Kenan Malik, intellectuel indien, expliquait clairement ce penchant multiculturaliste à créer des citoyens de seconde classe, les empêchant alors de se réclamer de la population historique du pays : Le multiculturalisme est un ensemble de dispositifs visant à gérer la diversité en mettant les gens dans des cases ethniques, en définissant les besoins et les droits des individus en vertu de ces cases et en utilisant ces mêmes cases pour orienter les politiques publiques. Mettre des individus dans des cases, leur coller des étiquettes, les définir non pas comme citoyens d’une nation, mais selon leur religion, leur langue maternelle, leur origine, et nous faire croire que cela mènera à une intégration. Voici le projet de société que certains tentent de nous vendre comme « tolérant, ouvert et inclusif » ! Ce modèle est un échec partout où il a été appliqué, ça ne marche pas !
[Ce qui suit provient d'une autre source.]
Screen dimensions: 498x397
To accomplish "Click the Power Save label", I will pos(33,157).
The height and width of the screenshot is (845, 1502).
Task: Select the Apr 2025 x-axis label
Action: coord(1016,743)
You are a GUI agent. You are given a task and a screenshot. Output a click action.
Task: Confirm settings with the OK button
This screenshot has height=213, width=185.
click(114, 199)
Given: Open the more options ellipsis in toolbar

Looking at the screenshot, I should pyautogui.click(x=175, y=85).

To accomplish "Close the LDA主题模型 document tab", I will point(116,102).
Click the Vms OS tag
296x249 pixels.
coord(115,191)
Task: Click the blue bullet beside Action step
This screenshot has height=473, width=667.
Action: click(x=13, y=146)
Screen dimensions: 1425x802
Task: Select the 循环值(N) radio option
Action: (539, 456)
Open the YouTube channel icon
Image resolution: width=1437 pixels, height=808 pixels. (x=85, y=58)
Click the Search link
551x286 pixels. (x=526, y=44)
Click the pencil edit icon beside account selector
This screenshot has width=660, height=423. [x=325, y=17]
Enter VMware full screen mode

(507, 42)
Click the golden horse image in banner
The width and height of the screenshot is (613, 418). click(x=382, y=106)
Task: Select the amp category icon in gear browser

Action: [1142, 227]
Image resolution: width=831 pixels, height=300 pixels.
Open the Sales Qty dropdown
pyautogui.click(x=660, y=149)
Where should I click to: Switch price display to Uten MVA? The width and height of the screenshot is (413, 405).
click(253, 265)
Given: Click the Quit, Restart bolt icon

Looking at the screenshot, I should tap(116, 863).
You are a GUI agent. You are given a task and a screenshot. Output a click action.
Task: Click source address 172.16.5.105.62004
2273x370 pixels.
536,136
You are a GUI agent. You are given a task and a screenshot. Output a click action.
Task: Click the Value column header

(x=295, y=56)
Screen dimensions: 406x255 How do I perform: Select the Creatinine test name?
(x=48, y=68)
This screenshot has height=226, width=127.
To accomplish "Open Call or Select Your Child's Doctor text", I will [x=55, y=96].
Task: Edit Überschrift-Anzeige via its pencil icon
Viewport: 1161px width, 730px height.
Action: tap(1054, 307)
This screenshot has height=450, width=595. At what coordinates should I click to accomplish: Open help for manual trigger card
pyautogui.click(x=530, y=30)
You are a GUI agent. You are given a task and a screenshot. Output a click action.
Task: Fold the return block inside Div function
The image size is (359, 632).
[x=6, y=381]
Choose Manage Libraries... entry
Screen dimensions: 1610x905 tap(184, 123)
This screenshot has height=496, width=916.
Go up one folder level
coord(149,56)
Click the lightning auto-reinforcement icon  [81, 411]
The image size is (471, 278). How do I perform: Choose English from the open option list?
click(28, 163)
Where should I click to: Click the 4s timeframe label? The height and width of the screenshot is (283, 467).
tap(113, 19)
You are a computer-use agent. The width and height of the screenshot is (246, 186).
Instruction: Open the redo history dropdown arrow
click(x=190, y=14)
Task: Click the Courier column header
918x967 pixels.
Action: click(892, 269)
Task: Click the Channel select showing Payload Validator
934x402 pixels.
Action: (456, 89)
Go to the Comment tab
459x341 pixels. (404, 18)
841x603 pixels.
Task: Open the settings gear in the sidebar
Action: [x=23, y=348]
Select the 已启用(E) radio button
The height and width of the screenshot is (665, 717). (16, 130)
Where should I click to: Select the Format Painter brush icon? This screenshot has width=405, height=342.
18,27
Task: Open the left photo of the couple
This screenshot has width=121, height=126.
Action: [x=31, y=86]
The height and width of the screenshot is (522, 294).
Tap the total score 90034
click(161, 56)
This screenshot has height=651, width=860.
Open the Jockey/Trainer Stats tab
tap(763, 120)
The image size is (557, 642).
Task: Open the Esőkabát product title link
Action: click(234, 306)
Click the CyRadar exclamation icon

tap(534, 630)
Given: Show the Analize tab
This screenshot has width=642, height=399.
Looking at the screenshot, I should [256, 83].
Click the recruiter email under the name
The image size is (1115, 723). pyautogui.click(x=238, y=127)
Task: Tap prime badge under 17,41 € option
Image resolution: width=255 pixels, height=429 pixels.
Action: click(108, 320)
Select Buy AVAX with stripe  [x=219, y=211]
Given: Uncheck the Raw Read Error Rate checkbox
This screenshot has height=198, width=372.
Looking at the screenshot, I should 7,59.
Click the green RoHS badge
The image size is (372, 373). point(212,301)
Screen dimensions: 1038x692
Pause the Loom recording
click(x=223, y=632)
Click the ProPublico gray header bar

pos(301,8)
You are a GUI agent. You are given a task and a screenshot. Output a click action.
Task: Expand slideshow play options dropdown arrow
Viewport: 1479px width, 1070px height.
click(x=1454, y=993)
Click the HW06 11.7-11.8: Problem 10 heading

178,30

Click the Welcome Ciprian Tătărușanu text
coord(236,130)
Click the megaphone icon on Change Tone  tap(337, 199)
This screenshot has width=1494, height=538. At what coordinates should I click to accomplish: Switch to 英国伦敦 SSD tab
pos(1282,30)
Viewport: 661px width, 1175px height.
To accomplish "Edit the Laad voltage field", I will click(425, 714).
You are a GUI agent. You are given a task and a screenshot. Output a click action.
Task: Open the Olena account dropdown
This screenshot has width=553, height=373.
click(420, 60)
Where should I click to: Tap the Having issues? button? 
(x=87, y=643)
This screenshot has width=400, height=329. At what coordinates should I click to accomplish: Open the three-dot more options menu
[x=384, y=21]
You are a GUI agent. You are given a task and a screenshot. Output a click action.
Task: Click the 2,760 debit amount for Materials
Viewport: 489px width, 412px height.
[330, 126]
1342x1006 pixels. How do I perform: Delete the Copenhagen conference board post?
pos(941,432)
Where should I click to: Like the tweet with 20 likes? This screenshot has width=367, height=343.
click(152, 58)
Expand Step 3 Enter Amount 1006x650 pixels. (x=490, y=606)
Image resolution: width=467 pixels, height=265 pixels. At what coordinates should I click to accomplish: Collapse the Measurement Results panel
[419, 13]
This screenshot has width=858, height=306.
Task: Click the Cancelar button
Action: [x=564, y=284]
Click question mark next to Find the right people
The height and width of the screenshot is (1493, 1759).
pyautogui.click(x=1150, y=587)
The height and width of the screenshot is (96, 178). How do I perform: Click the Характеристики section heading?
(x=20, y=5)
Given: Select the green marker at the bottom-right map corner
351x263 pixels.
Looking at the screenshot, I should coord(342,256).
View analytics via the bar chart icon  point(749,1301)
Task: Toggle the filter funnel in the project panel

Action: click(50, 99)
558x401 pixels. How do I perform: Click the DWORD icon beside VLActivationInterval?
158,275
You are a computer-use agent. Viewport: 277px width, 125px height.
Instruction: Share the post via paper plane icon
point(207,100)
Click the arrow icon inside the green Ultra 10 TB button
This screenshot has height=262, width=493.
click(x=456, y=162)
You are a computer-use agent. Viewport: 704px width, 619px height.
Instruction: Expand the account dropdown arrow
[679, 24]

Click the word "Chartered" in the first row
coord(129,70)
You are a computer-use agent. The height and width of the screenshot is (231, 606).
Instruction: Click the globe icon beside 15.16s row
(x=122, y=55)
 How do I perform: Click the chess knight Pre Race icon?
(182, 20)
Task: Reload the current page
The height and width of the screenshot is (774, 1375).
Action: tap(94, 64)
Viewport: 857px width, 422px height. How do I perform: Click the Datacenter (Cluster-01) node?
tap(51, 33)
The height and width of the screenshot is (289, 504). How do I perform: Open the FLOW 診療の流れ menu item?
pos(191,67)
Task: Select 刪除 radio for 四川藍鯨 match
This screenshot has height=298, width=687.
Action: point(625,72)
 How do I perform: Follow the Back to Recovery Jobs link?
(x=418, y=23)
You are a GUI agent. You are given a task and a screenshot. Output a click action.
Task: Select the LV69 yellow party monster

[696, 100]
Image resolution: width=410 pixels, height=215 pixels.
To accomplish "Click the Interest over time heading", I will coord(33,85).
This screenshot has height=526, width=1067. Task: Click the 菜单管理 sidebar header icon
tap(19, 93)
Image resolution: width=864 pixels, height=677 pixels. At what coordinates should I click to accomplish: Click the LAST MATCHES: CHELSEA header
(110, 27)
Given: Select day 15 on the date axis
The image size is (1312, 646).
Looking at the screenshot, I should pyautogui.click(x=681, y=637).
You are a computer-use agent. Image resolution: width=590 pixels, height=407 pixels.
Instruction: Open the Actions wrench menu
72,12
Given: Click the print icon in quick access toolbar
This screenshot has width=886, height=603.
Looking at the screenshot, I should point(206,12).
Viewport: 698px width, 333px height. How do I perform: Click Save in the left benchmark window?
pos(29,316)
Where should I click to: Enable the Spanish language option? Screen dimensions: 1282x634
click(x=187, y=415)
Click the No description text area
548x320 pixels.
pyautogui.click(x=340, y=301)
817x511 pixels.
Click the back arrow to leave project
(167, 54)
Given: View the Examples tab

Dans une société pluraliste on ne peut pas prendre le risque d’hétérogénéiser l’espace social sans craindre de créer des tensions communautaires pluriconflictuelles. Comme l’expliquait Francis Cousin, docteur en philosophie : L’hétérogénéité des populations, qui vivent à côté, ne peut jamais produire un mouvement d’ensemble de subversion sociale. C’est le nec plus ultra de la domestication capitaliste, avec des ghettos ethniques. […] Ce chaos migratoire va créer des juxtapositions, qu’on va nous présenter comme des « richesses »… oui, des richesses consommatoires de la servilité marchande. On en revient à cette richesse humaine exploitable telle que je la dénonçais dans mon article sur l’immigration économique, paru dans l’édition de mai 2016 du Patriote. Nous sommes en plein dans les dérives sociétales du néolibéralisme.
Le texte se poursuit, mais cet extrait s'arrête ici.